[Date Prev][Date Next][Thread Prev][Thread Next][Date Index][Thread Index]
Re: [Qemu-devel] [PATCH v2] atomic: using memory_order_relaxed for refcn
From: |
Paolo Bonzini |
Subject: |
Re: [Qemu-devel] [PATCH v2] atomic: using memory_order_relaxed for refcnt inc/dec ops |
Date: |
Sun, 14 Jul 2013 07:57:54 +0200 |
User-agent: |
Mozilla/5.0 (X11; Linux x86_64; rv:17.0) Gecko/20130514 Thunderbird/17.0.6 |
Il 14/07/2013 04:53, Liu Ping Fan ha scritto:
> Refcnt's atomic inc/dec ops are frequent and its idiom need no seq_cst
> order. So to get better performance, it worth to adopt _relaxed
> other than _seq_cst memory model on them.
>
> We resort to gcc builtins. If gcc supports C11 memory model, __atomic_*
> buitlins is used, otherwise __sync_* builtins.
>
> Signed-off-by: Liu Ping Fan <address@hidden>
No, not at all. :(
First of all, I'd like to understand how you benchmarked this. For
inc/dec, relaxed vs. seq_cst has no effect except on PPC and ARM. And
if the refcount ops are frequent enough, I strongly suspect cacheline
bouncing has a bigger effect than the memory barriers.
Second, it is wrong because you need a further read memory barrier when
you are removing the last reference
Third, it is making the API completely unorthogonal, and "tend to be
exceptions" is not a justification.
The justification here could be, rather than the performance, having to
remember how to use atomic_fetch_dec in the unref side. I don't really
buy that, but if you really care, do something like
#define atomic_ref(ptr, field) \
__atomic_fetch_add(&((ptr)->field), 1, __ATOMIC_RELAXED)
#define atomic_unref(ptr, field, releasefn) ( \
__atomic_fetch_add(&((ptr)->field), -1, __ATOMIC_RELEASE) == 1 \
? (__atomic_thread_fence(__ATOMIC_ACQUIRE), (releasefn)(ptr)) : false)

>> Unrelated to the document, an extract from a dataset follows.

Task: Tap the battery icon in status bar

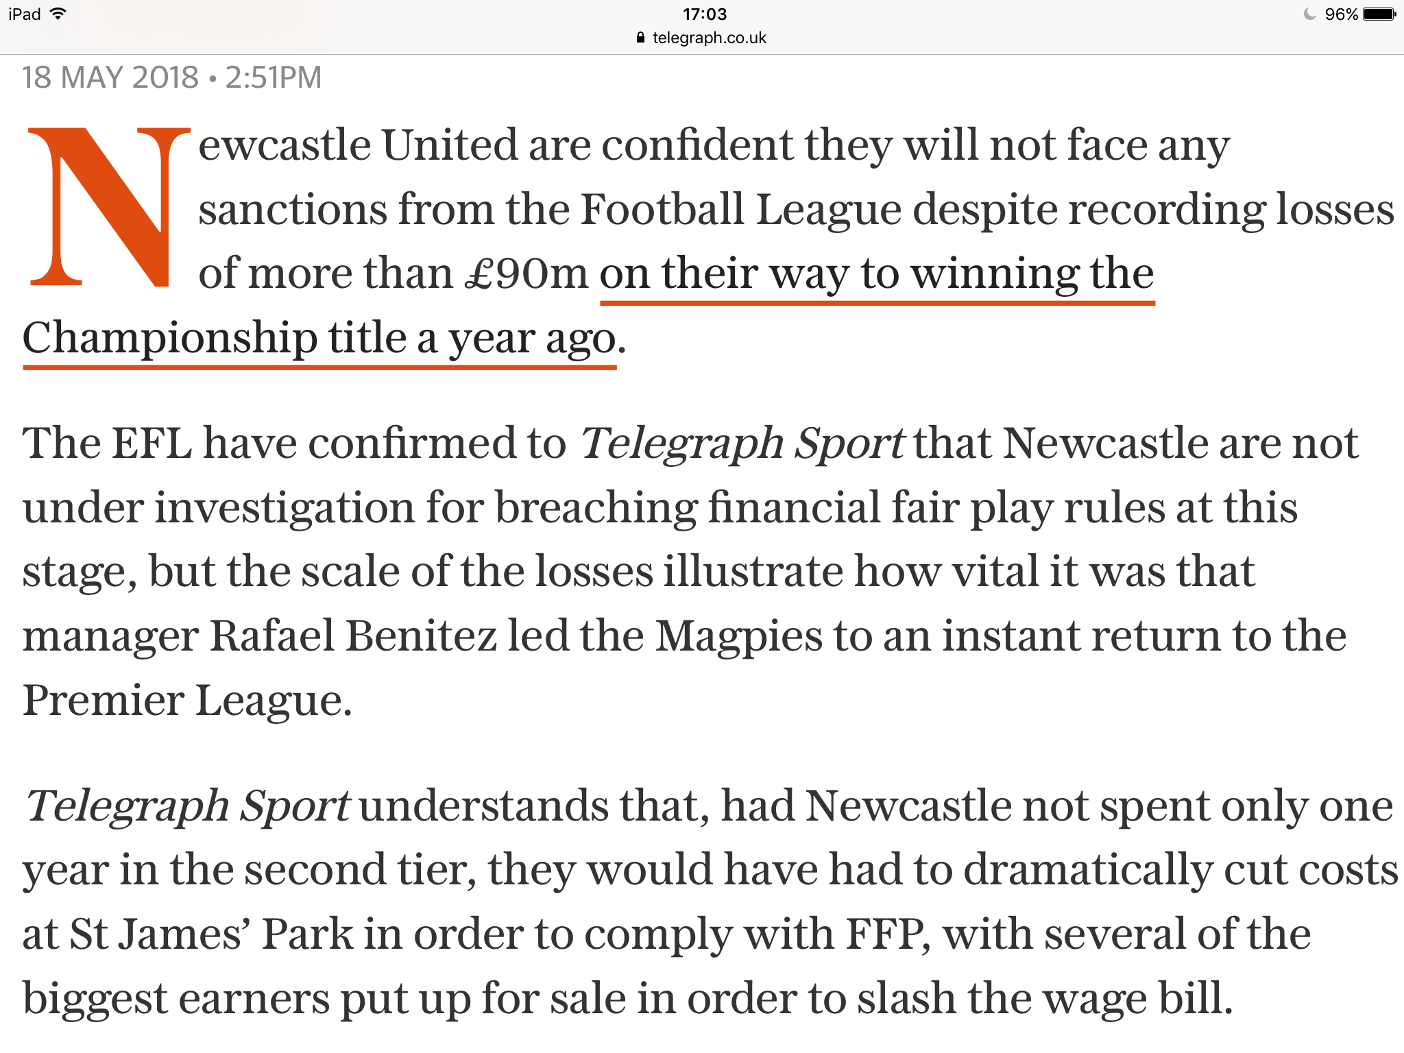Action: [1379, 14]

i.e. define a new interface similar to kref_get/kref_put and, since you
are at it, optimize it.
Paolo
> ---
> v2:
> update atomics.txt
> fix the dependency MACRO
> ---
> docs/atomics.txt | 4 ++++
> include/qemu/atomic.h | 14 ++++++++++++++
> 2 files changed, 18 insertions(+)
>
> diff --git a/docs/atomics.txt b/docs/atomics.txt
> index 6f2997b..c8ad31d 100644
> --- a/docs/atomics.txt
> +++ b/docs/atomics.txt
> @@ -45,6 +45,10 @@ consistency*, where "the result of any execution is the
> same as if the
> operations of all the processors were executed in some sequential order,
> and the operations of each individual processor appear in this sequence
> in the order specified by its program".
> +Note that atomic_inc/_dec and atomic_fetch_inc/_dec tend to be exceptions.

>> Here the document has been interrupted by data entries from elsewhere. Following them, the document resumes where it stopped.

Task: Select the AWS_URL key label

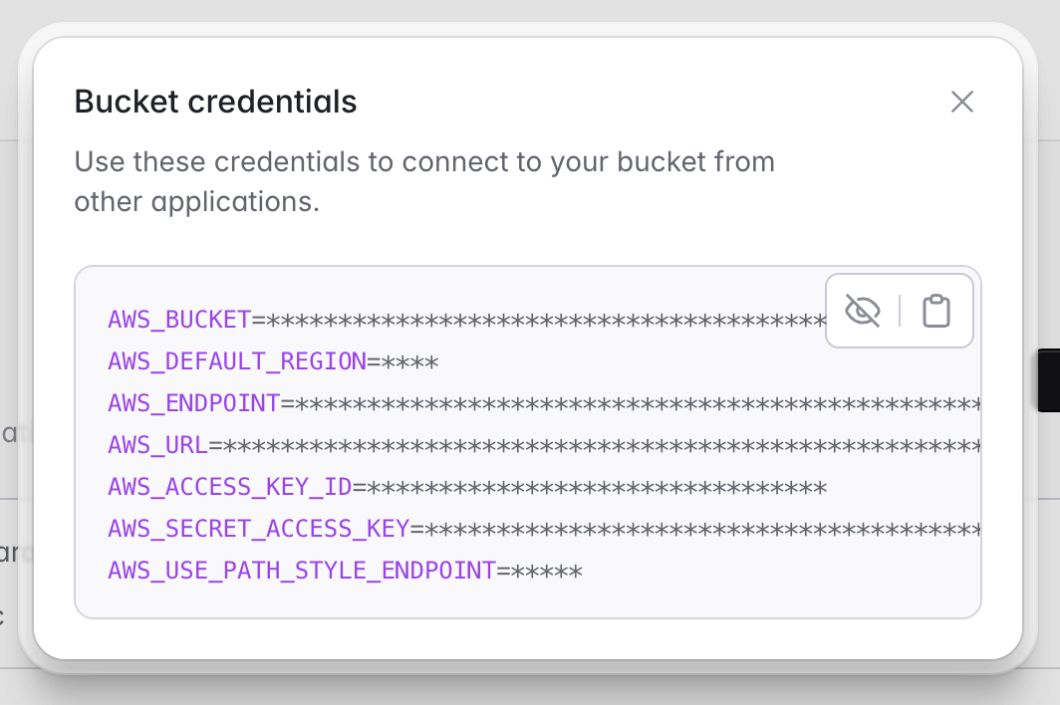Action: coord(157,445)
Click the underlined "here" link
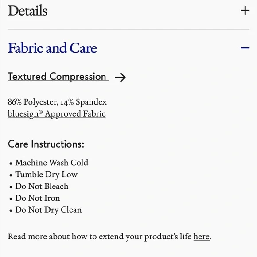Screen dimensions: 257x257 point(202,237)
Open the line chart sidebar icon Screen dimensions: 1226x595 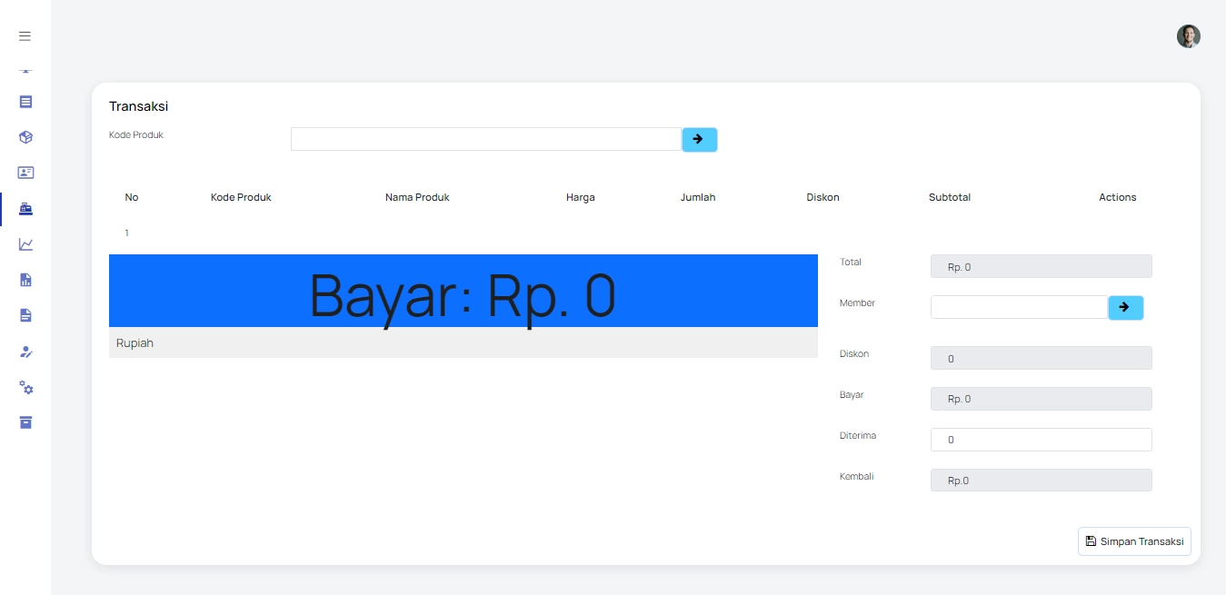pyautogui.click(x=25, y=244)
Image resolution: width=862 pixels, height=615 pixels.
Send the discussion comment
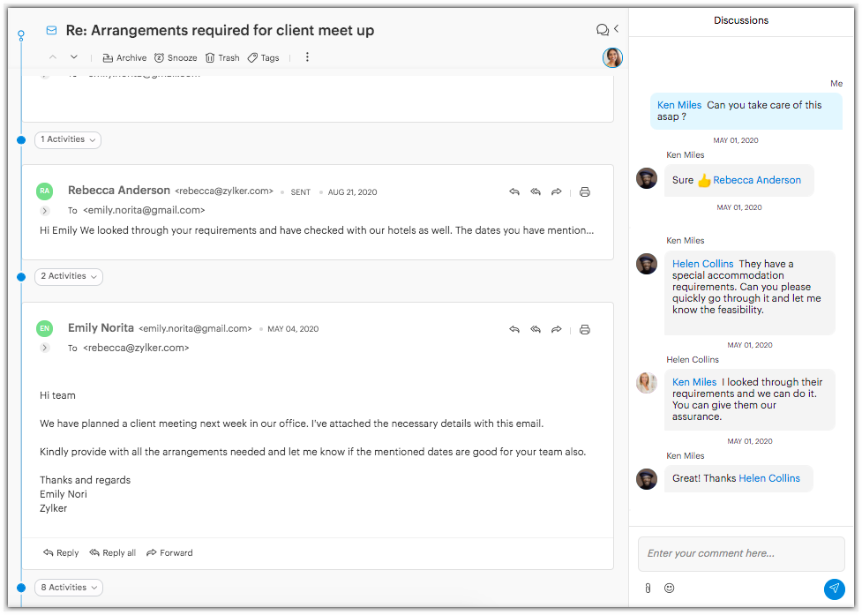tap(834, 589)
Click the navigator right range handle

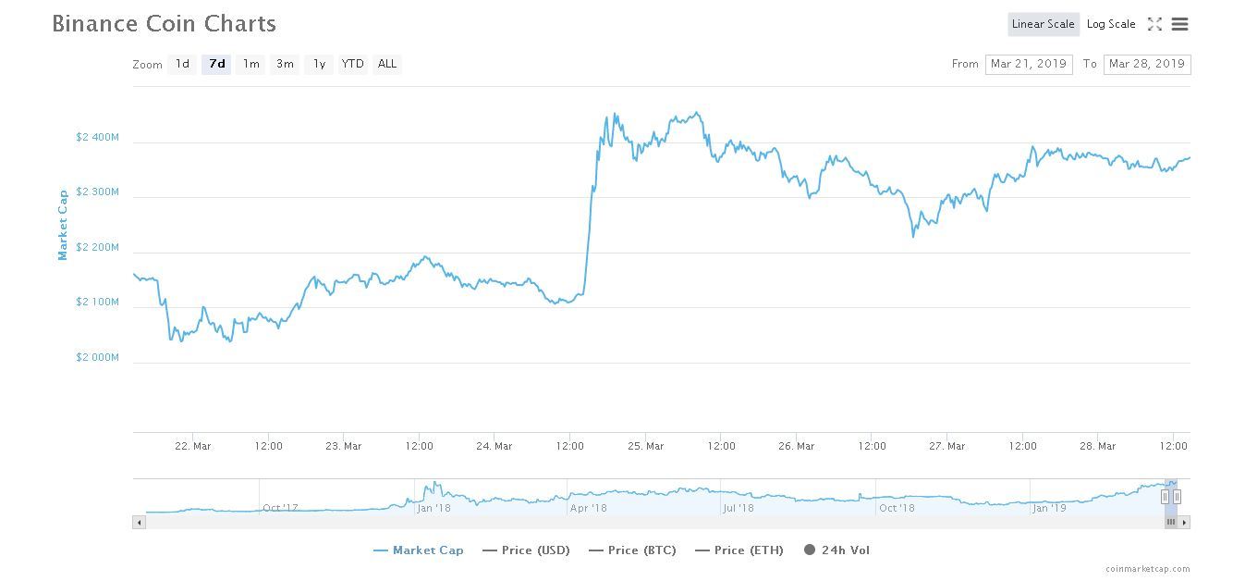tap(1177, 497)
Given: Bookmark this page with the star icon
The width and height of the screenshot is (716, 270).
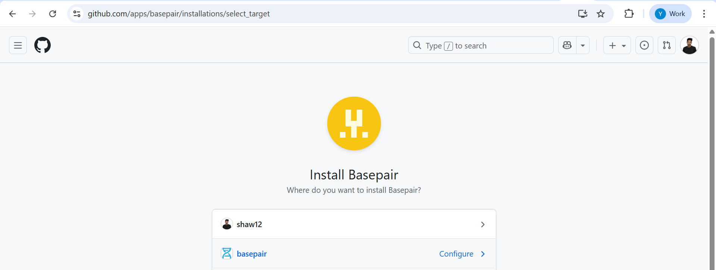Looking at the screenshot, I should [x=600, y=14].
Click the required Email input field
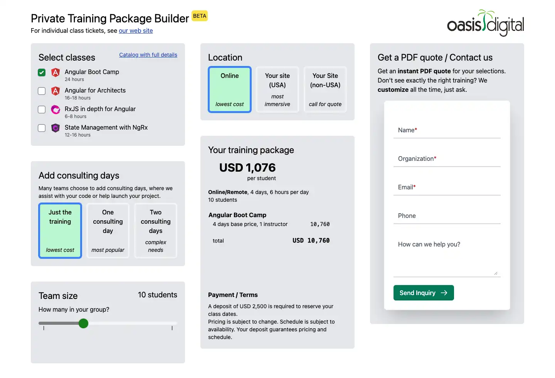The image size is (555, 378). coord(446,189)
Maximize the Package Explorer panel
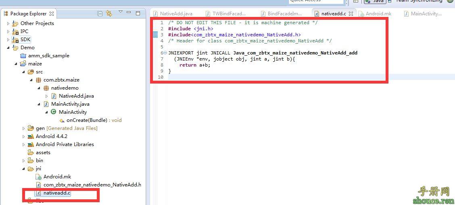 (x=138, y=14)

> +Once gcc provides atomic_* builtins, they adopt *relaxed* memory order.
> +The reason is that these pairs are used by the refcnt's ops which is frequent
> +and has more effect on performance.
>
> qemu/atomic.h provides the following set of atomic read-modify-write
> operations:
> diff --git a/include/qemu/atomic.h b/include/qemu/atomic.h
> index 0aa8913..e8353d2 100644
> --- a/include/qemu/atomic.h
> +++ b/include/qemu/atomic.h
> @@ -183,8 +183,15 @@
> #endif
>
> /* Provide shorter names for GCC atomic builtins. */
> +#ifdef __ATOMIC_RELAXED
> +/* C11 memory_order_relaxed */
> +#define atomic_fetch_inc(ptr) __atomic_fetch_add(ptr, 1, __ATOMIC_RELAXED)

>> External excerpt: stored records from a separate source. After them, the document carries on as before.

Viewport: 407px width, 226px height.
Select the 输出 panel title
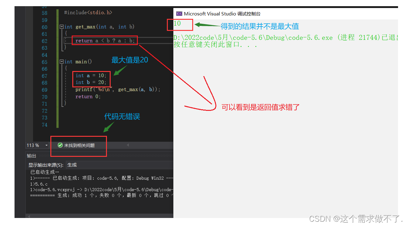[x=32, y=156]
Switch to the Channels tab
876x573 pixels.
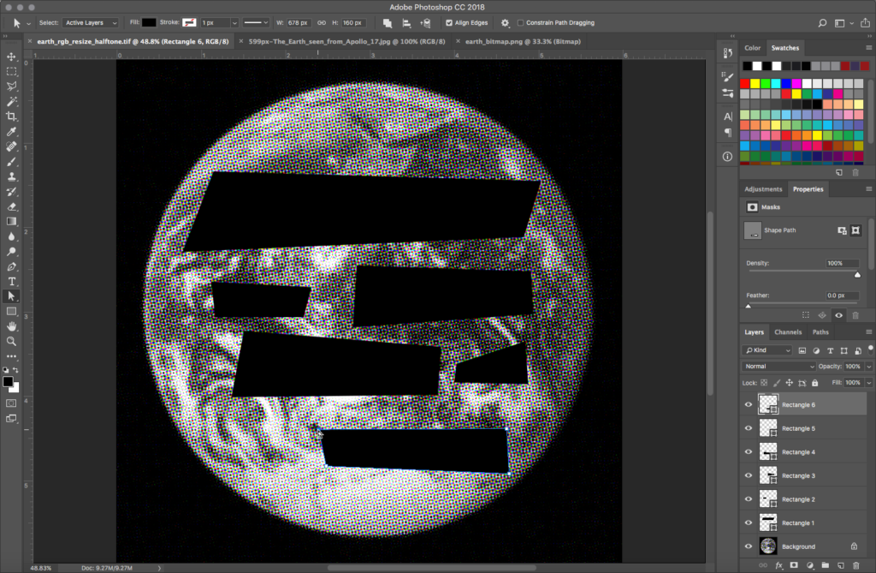[x=788, y=332]
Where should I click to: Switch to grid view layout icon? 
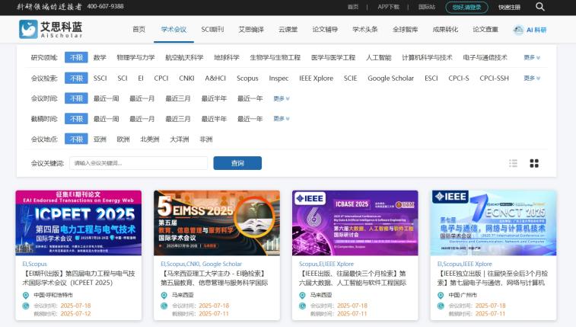tap(534, 163)
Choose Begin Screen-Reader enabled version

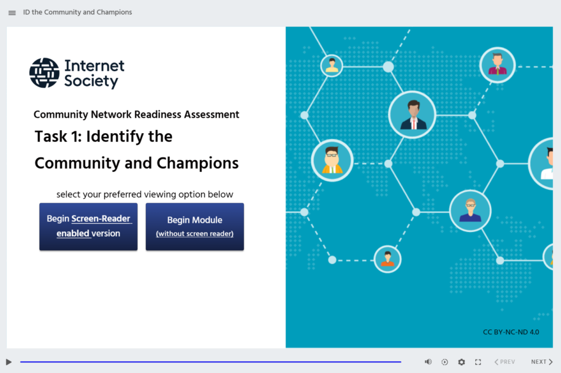click(88, 226)
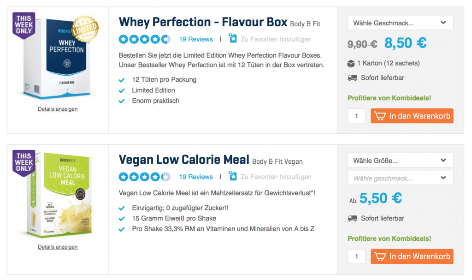Click the shopping cart icon in second Warenkorb button

coord(380,256)
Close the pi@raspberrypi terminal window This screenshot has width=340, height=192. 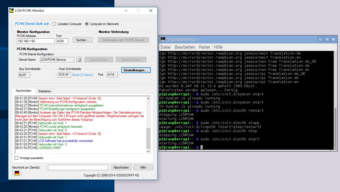pyautogui.click(x=333, y=39)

> +#define atomic_fetch_dec(ptr) __atomic_fetch_add(ptr, -1, __ATOMIC_RELAXED)
> +#else
> +/* close to C11 memory_order_seq_cst */
> #define atomic_fetch_inc(ptr) __sync_fetch_and_add(ptr, 1)
> #define atomic_fetch_dec(ptr) __sync_fetch_and_add(ptr, -1)
> +#endif
> #define atomic_fetch_add __sync_fetch_and_add
> #define atomic_fetch_sub __sync_fetch_and_sub
> #define atomic_fetch_and __sync_fetch_and_and
> @@ -192,8 +199,15 @@
> #define atomic_cmpxchg __sync_val_compare_and_swap
>
> /* And even shorter names that return void. */
> +#ifdef __ATOMIC_RELAXED
> +/* C11 memory_order_relaxed */
> +#define atomic_inc(ptr) ((void) __atomic_fetch_add(ptr, 1,
> __ATOMIC_RELAXED))
> +#define atomic_dec(ptr) ((void) __atomic_fetch_add(ptr, -1,
> __ATOMIC_RELAXED))
> +#else
> +/* close to C11 memory_order_seq_cst */
> #define atomic_inc(ptr) ((void) __sync_fetch_and_add(ptr, 1))
> #define atomic_dec(ptr) ((void) __sync_fetch_and_add(ptr, -1))
> +#endif
> #define atomic_add(ptr, n) ((void) __sync_fetch_and_add(ptr, n))
> #define atomic_sub(ptr, n) ((void) __sync_fetch_and_sub(ptr, n))
> #define atomic_and(ptr, n) ((void) __sync_fetch_and_and(ptr, n))
>